● **EXERCISE PROMPT**: Scan the records for the string "Given"; copy each line where it occurs.

● **EXTRACTED ENTRIES**:

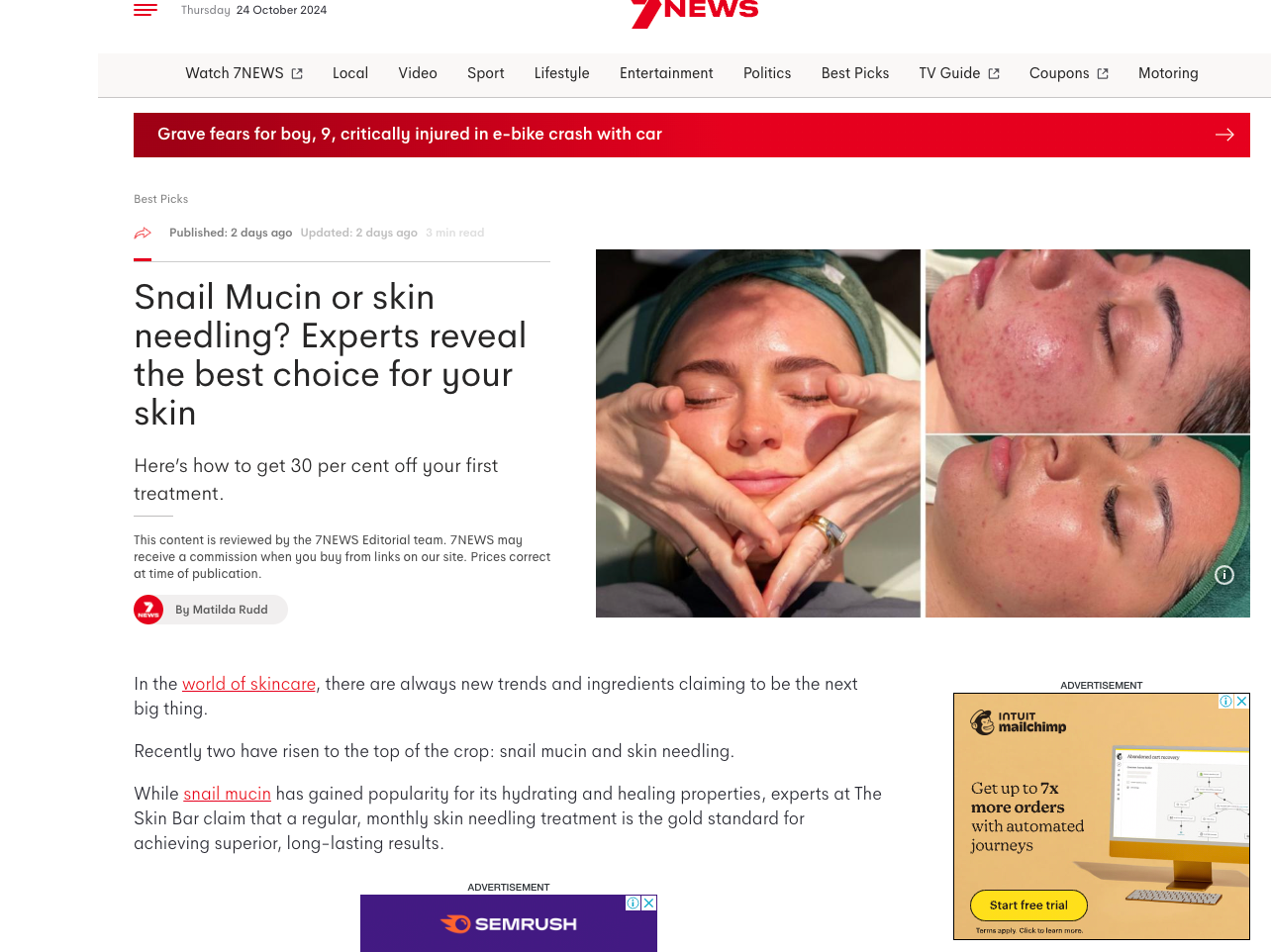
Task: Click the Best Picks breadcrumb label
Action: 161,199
--
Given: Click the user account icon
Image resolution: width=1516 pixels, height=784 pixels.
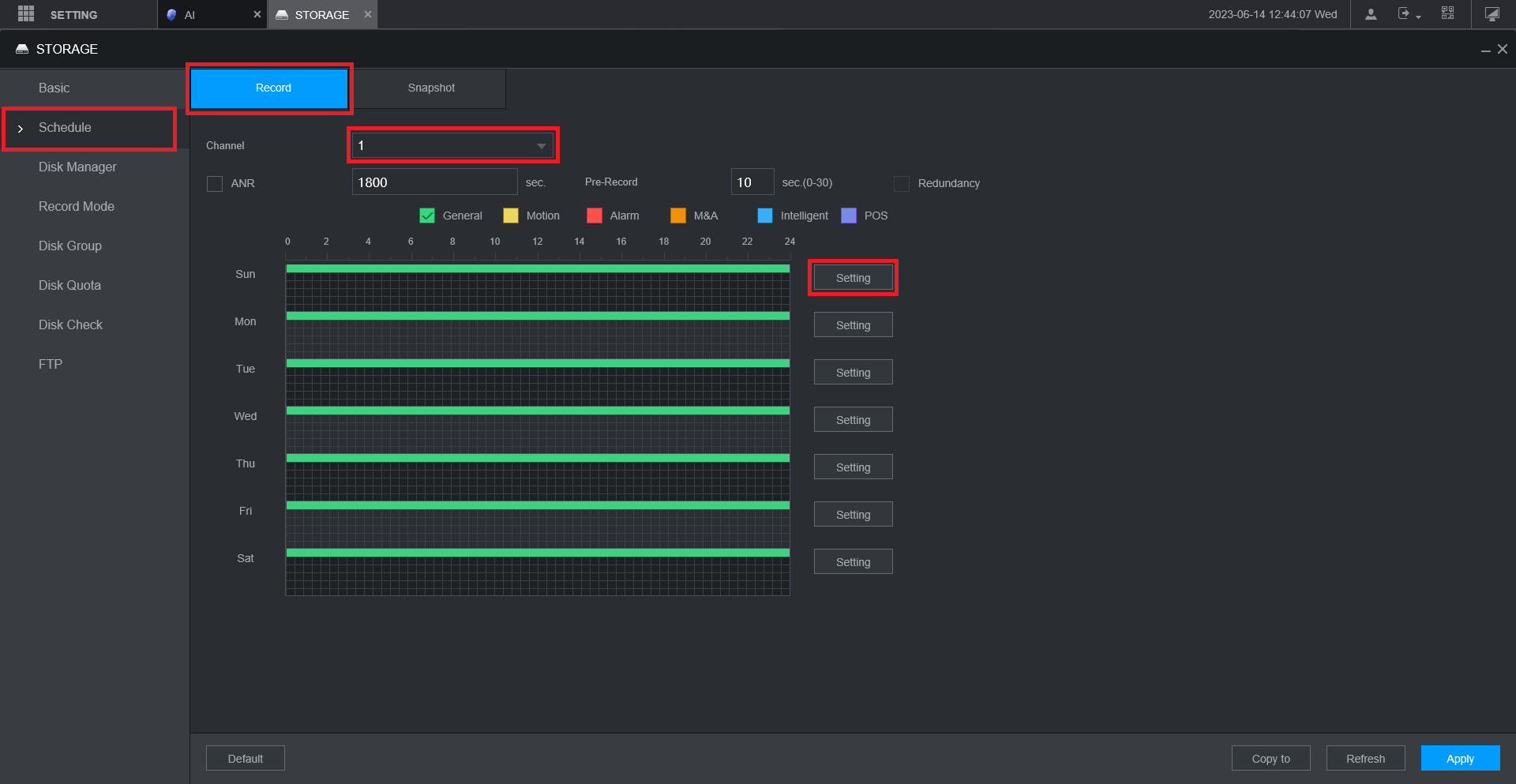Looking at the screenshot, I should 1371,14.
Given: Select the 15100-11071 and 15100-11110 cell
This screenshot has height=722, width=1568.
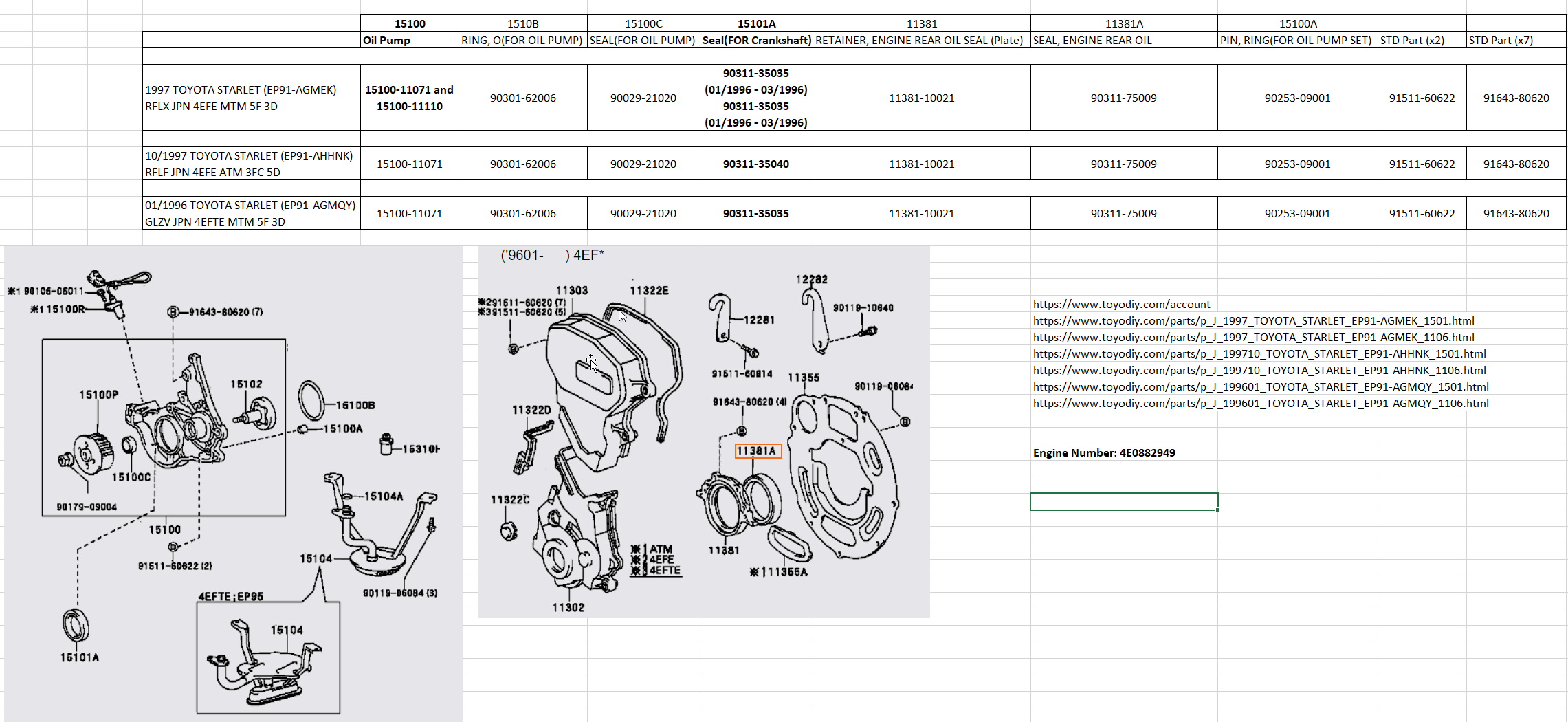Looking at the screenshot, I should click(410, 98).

● **RESPONSE**:
Given: Click the user account icon
Given: Select the 15100-11071 and 15100-11110 cell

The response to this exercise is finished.